Think Marines drill sargeant for the response that thought initially received. Jenkins is still not a rah, rah guy, but his raw talent and some knowledge passed on to him by his coaches has his football fanatacism growing.

"Teven is an interesting young man. He doesn't even know how good he is and he doesn't know how much he's worth, if you just want me to call it like it is,' Gundy said of his tackle that is capable of playing both sides, right or left. "He's uncharacteristically strong. I watched him in a weight room this summer, I think he hit 225 like 35 times and they weren't even counting. I mean he was just doing it. He has tremendous feet. He's got good leverage, he's highly intelligent and his work ethic is getting better this year."

The thought was Jenkins might move on with his good friend, Dylan Galloway, not because he's injured, but he has his degree and could move on with his life. Gundy made sure as have others, that Jenkins knows he could do more with football than his degree.

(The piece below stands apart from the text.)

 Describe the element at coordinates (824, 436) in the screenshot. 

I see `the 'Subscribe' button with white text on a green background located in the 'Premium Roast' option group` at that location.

Pro Football Focus had him as one of the best offensive tackles in the country last season. 

"I've actually told him several times over the last couple of years, I was serious, but somewhat joking with him in the weight room," Gundy recounted to the media on his Monday Zoom call. "There'd be a bunch of guys working out and I'd say, 'You know Teven, can you name the one person in this weight room that's worth $40 million?' He looks at me like I'm trying to give him a haircut or something. And he says,' No.' And I said, 'You, if you decide to work really hard. If you decide to just say you know what? I'm gonna do it. You're the guy.' That's the kind of talent that he has. If he just gets his mind focused on that's what I want to do. That's the level the level that he can get to."

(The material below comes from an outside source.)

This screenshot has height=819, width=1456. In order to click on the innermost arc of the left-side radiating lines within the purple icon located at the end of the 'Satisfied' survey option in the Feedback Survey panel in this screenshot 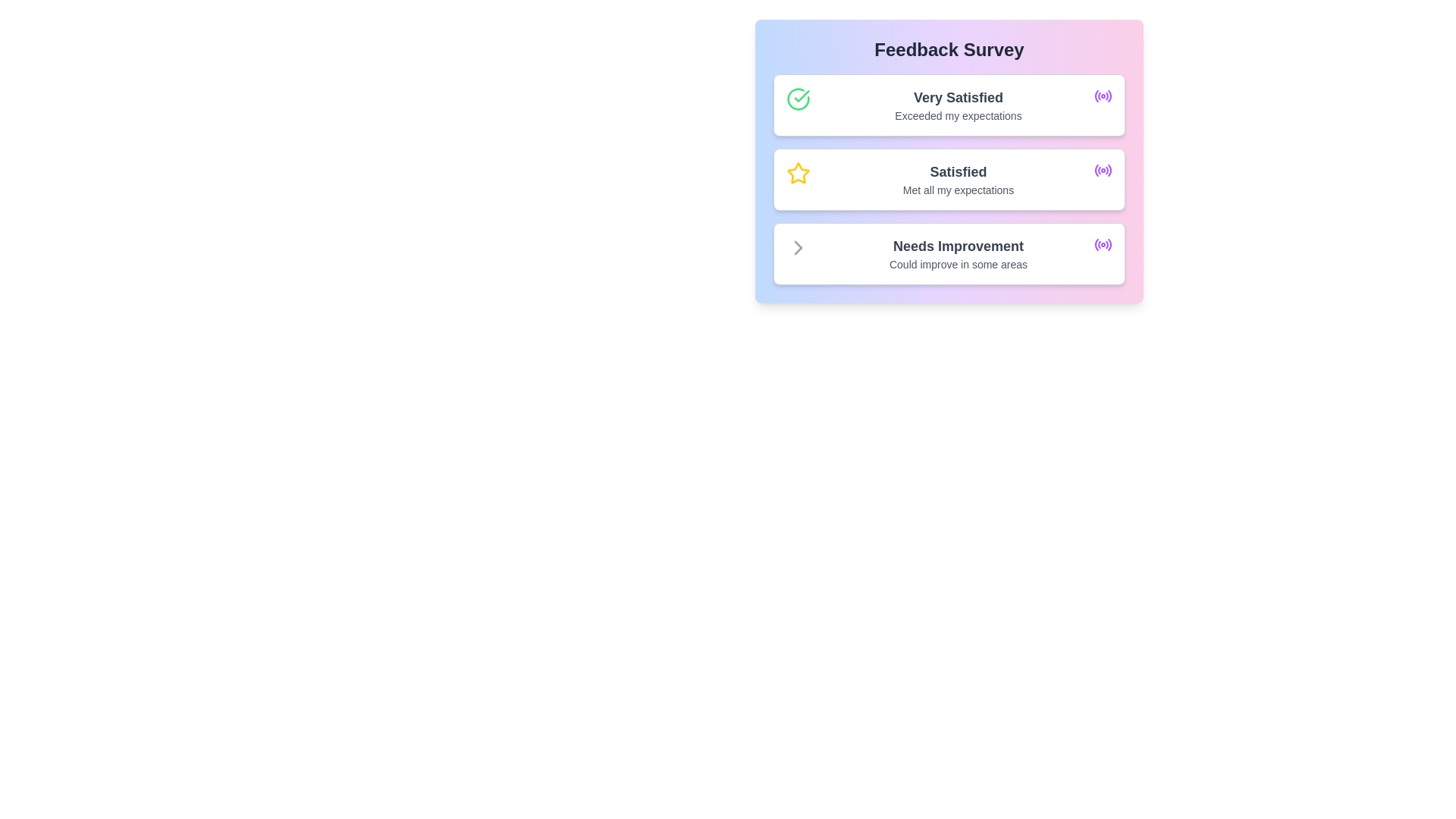, I will do `click(1097, 170)`.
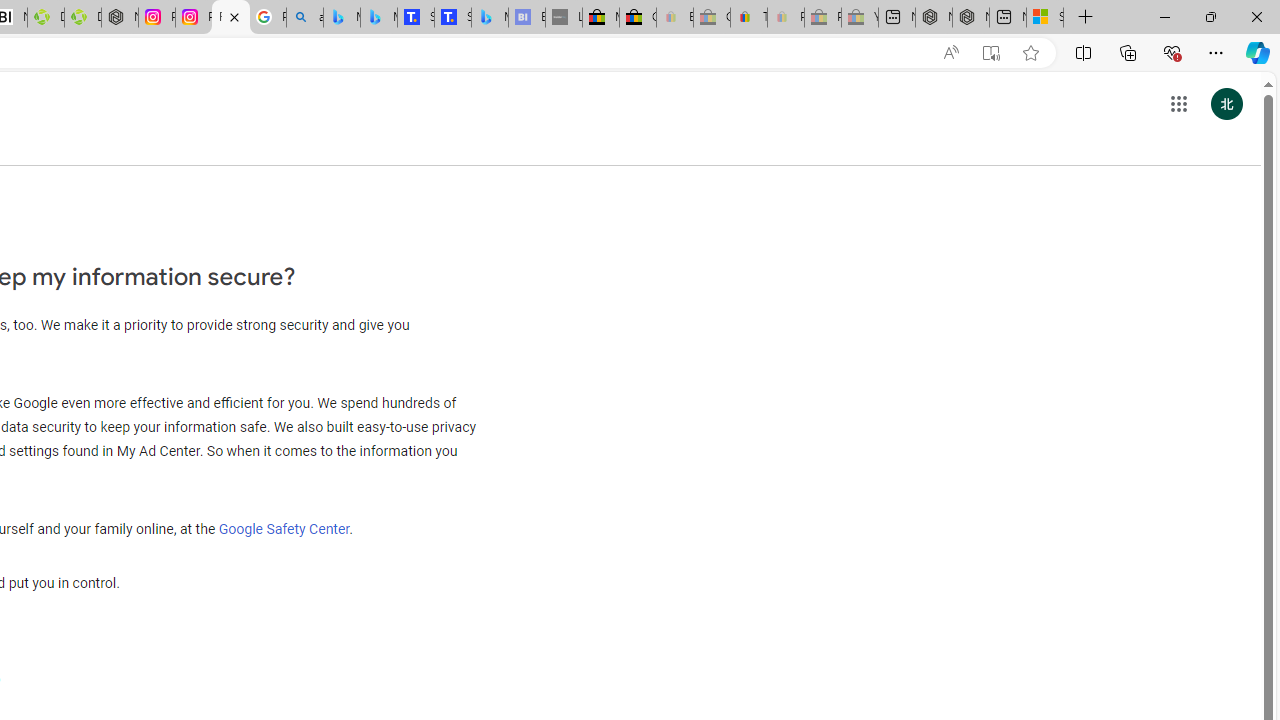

Gundy had worked his way around to starting to more openly compliment the offensive line for their play on Saturday. In fact, he started thinking in his mind that it was so good he didn't want to jinx anything. 

"Kind of like with the kicker (Alex Hale is 5-for-5 on field goals to start the season), I don't really want to look in the bag and count my eggs yet, but in this last game he (Jenkins) actually played a little bit nasty. Like what you have to do to be a really good player and to play in the NFL. We were happy with what he did. He was our Offensive Player of the Game. It's pretty hard for a lineman to be the Offensive Player of the Game."

It is also hard to have any Offensive Player of the Game if the offensive line doesn't do their job. Like Gundy said, it is getting better.